Datasets

Dataset for Task 1:

Opinion dataset with classes (Noise, objective, Positive, Negative, neutral sentiment, question, ads, miscellaneous)

Dataset length - 5000 for each social media (twitter and reddit)
This dataset has three level-annotations:

Level 1: It has three classes NOISE, OBJECTIVE, SUBJECTIVE and these three classes are marked with 0,1,2 respectively.

Level 2: It divides the SUBJECTIVE class further into three categories: NEUTRAL, NEGATIVE,POSITIVE and these are marked with 0,1,2 respectively.

Level 3: It divides the NEUTRAL class further into Four categories: NEUTRAL SENTIMENTS, QUESTIONS, ADVERTISEMENTS, MISCELLANEOUS and these are marked with 0,1,2,3 respectively.

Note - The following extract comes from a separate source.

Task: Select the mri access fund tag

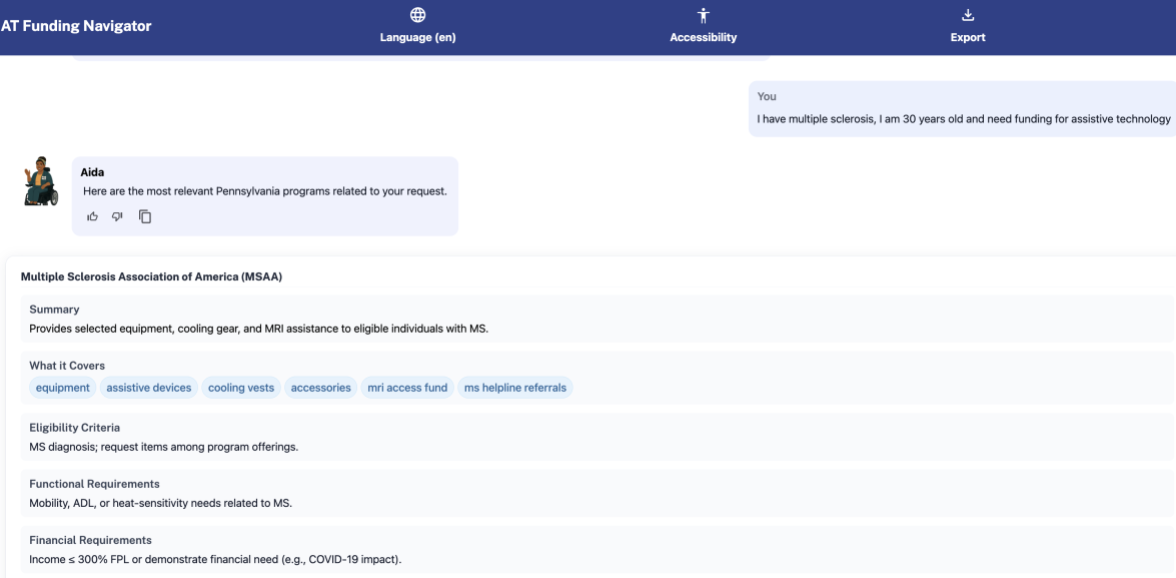Action: coord(407,387)
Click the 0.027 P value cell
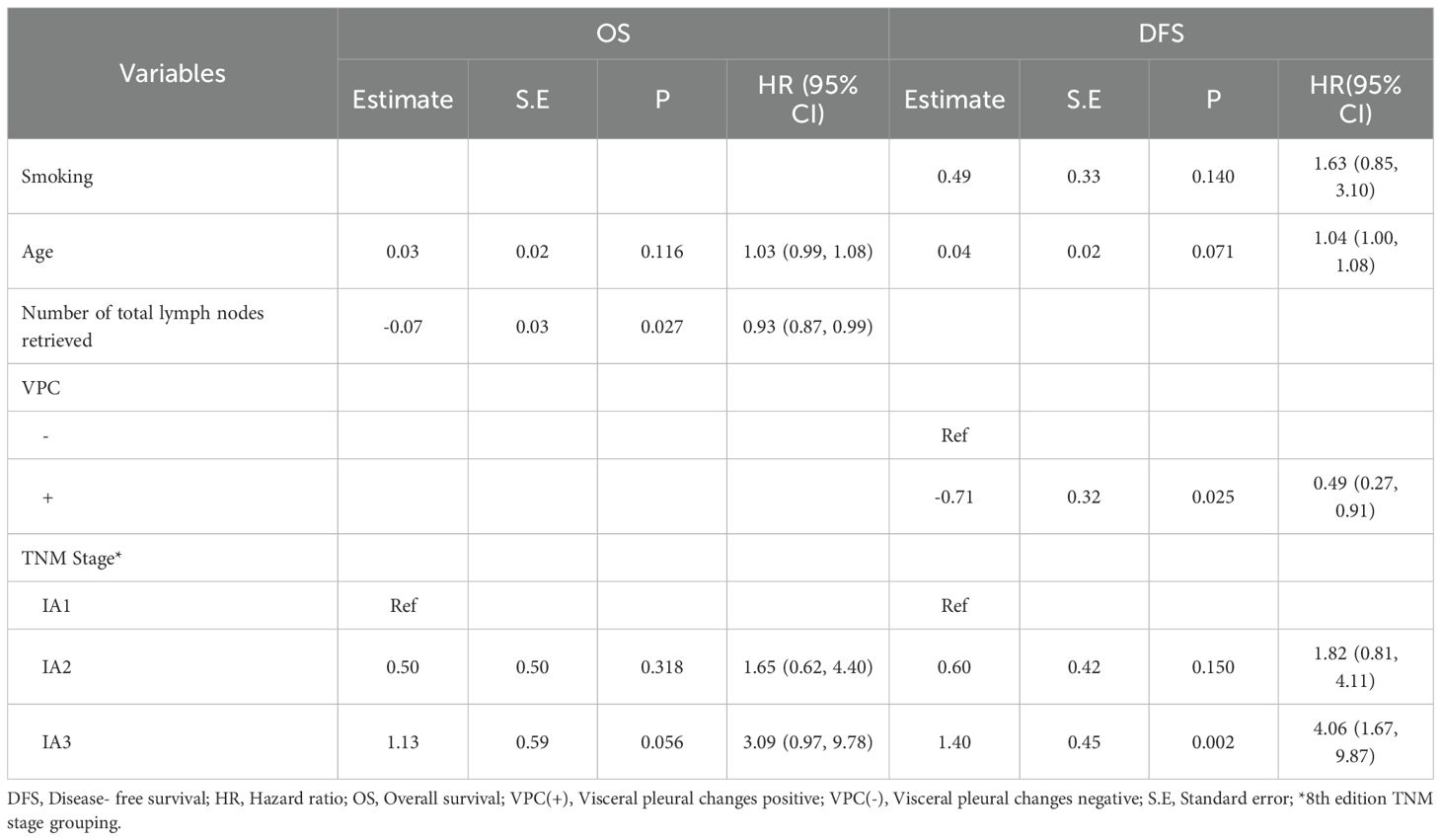1441x840 pixels. click(x=661, y=326)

A post which is in QUESTIONS class will have Level 1 marking - 2

Level 2 marking - 0

Level 3 marking - 1

A post which is in OBJECTIVE class will have Level 1 marking - 1

Level 2 marking -[Blank]

Level 3 marking -[Blank]

A post which is in NEGATIVE class will have Level 1 marking - 2

Level 2 marking - 1

Level 3 marking - [Blank]

Dataset for Task 2:

QnA Dataset.

Queries and comments
length - approx 30k for reddit dataset
marked as relevant and not relevant.

Here every Qs is given with respective comments and relevant score/likes.
The column "Relevant" contains binary labels -- relevant or not

Training data: Mailed to the registered candidates

Test Data: Mailed to the registered candidates.